Journalling is an age-old practice. It’s the source of of our insight into most major historical personages. It’s therapeutic for people with trauma. It helps us brainstorm. There are lots of benefits. But, most relevantly for us here, it’s a proven tool for better learning.
One of the best classes I took in school was on Self Management with Prof. Jeremy Hunter. I learned a lot from this class, but one essential lesson was that when we pay attention to something, we raise our awareness of it, and increasing awareness brings change without our even trying. For example, if someone points out that you say “um” a lot during public speaking, you’ll start to be aware of it and automatically decrease how much you do it. Journaling is a tool where we can build awareness of our musicianship.
It does this in three ways:
First, the act of writing forces us capture exactly what we’re doing. Did we practice that for 10min? or 15min? Did we practice scales today? Or picking patterns? Did we practice the same song as yesterday? Or a different one? It’s easy to fudge and tell ourselves that “we did some finger exercises” without being honest about what we actually accomplished.
Second, a written account gives you the ability to look back at your practice history and discover patterns. We often don’t realize the cycles and behavioural patterns that we fall into. By comparing weeks, or even months, of entries we can discern if we’re playing faster, learning new techniques, expanding our range. Or are we practicing the same 3 songs every week?
Third, writing a journal can help us plan better. If we’re working on Mixolydian scales this week, we can make a note to move on to Dorian next week. Or we can plan several months of exercises. Goals and benchmarks keep us moving when we’re discouraged, or when we’re tempted to camp out on one thing for too long. To quote Peter Drucker, “What gets measured, gets managed.”
So you want to play faster? You want to learn more songs? You want to write more songs? You want to learn a new style? Let’s learn how to start a music journal.
How To Start a Music Journal
1. What is a music journal?
A music journal is a daily(-ish) written record of your practice and performance. Just like a ship’s captain keeps notes on the weather and events of the day, a music journal lets the musician track their progress on their instrument.
2. What do I write in it?
The quick answer is, “Anything you want to.” The longer answer is: You should write down anything you want to keep track of. This may be different depending on what your current musical goals are, but here’s some ideas:
- Daily practice agendas.
- What exercises you practices for what period of time, at what tempos.
- What’s working for new techniques, what isn’t.
- Songs that you’re learning.
- Music that you’re listening to and any questions related to that.
- Songwriting ideas.
- Notes from lessons.
- Progress on performance pieces.
- Questions to ask an instructor.
- Things to look up on the web later.
3. How often should I journal?
As often as you practice.
‘Daily’ is probably the best answer. To progress quickly, most musicians adhere to a daily schedule. This may or may not include weekends. And time will vary, it might be minutes or it might be hours. But the repetition and frequency of daily practice is proven to build skills.
I don’t recommend waiting too long to journal. The reality is that we lose track of details, fudge the numbers, or just plain forget what we did if we wait too long. Ideally, we’re journalling as we practice, or immediately afterwards.

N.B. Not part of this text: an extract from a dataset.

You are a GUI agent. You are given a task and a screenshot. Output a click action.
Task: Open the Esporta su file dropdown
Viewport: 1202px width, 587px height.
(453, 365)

4. Should I Use a Digital Journal or Pen’n’paper?
Ahh, always a good question.
I’m a big fan of pen and paper because I think there’s something powerful about the tactile exchange of actually writing down the notes. I also tend to use lines, arrows, stars, and other non-character markings to embellish my notes, and these are just easier to do quickly on paper.

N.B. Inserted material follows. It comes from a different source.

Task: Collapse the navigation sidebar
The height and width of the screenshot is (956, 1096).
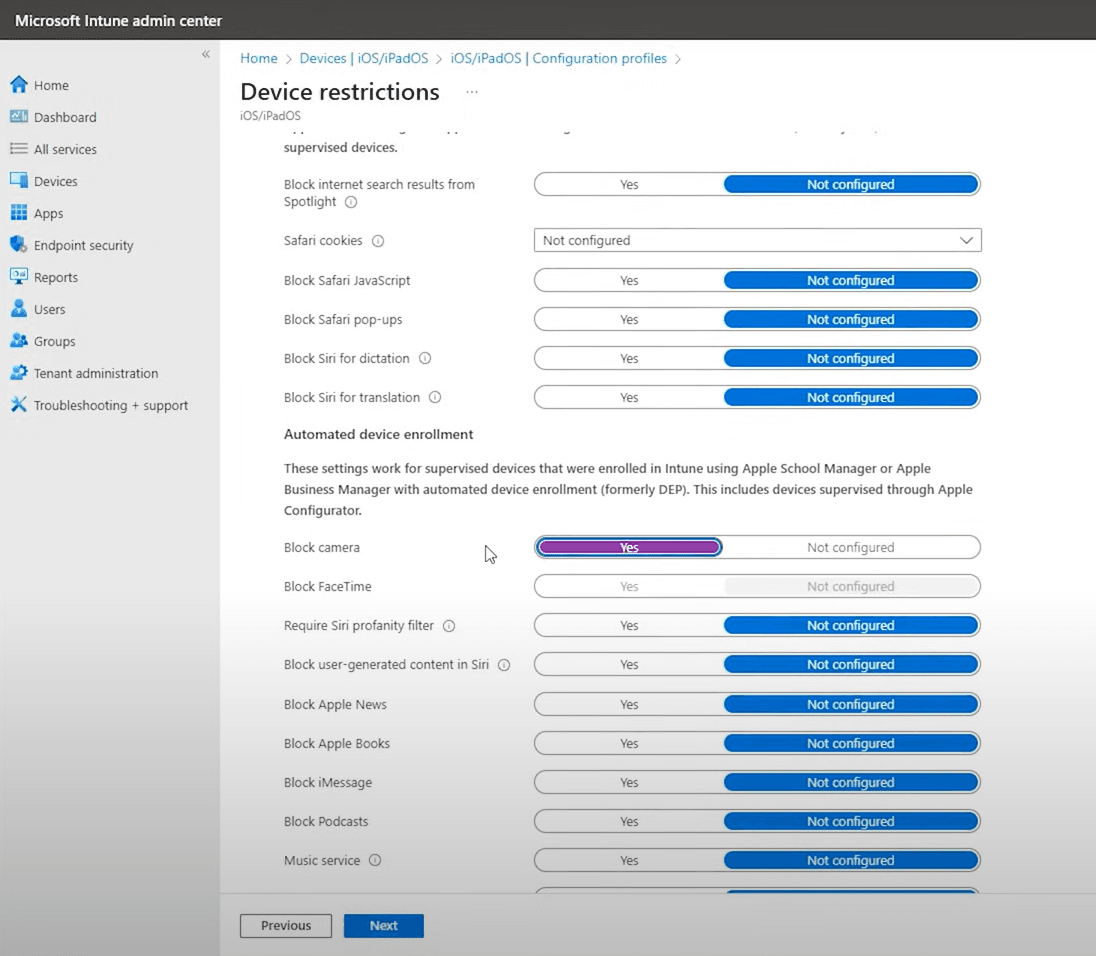Action: pos(205,54)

There are fancy options for pen’n’paper (like the Moleskine Music Journal ), but I’ve tended towards a plain old pad of paper. I will say the ring-top pad of paper is preferred, as it’s easier to fold over and leave open on a music stand.
The advantage of digital is, of course, that it can go everywhere with you on your phone, it doesn’t take up space, and it’s easy to search through.
Currently I use Evernote for this. Evernote is one of the most popular note taking softwares out there. It’s free, it works on every platform, and has incredible user reviews. If you’re interested, click here and you’ll get a free month of Premium Evernote to try out. Or another option is to simply use the notes app built in to your phone.
The Non-Musician’s Music Journal
Don’t play an instrument? Fret not! (pun intended) A music journal is also an excellent way for music lovers to track the styles, bands, venues, and individual things they like (or don’t like) about music. Wine lover’s and foodies often use this type of journal to crystallize their thoughts, compare notes, and, most importantly, rememeber their favorites. The same goes for music.
I had an uncle once who set himself to listening through all of Western music – from Benedictine monks to Katy Perry. I appreciate that sort of intellectual curiosity and stamina, but I can’t help feeling like that would lead to music overload. A music journal would be the perfect way to record, remember, and process that much input.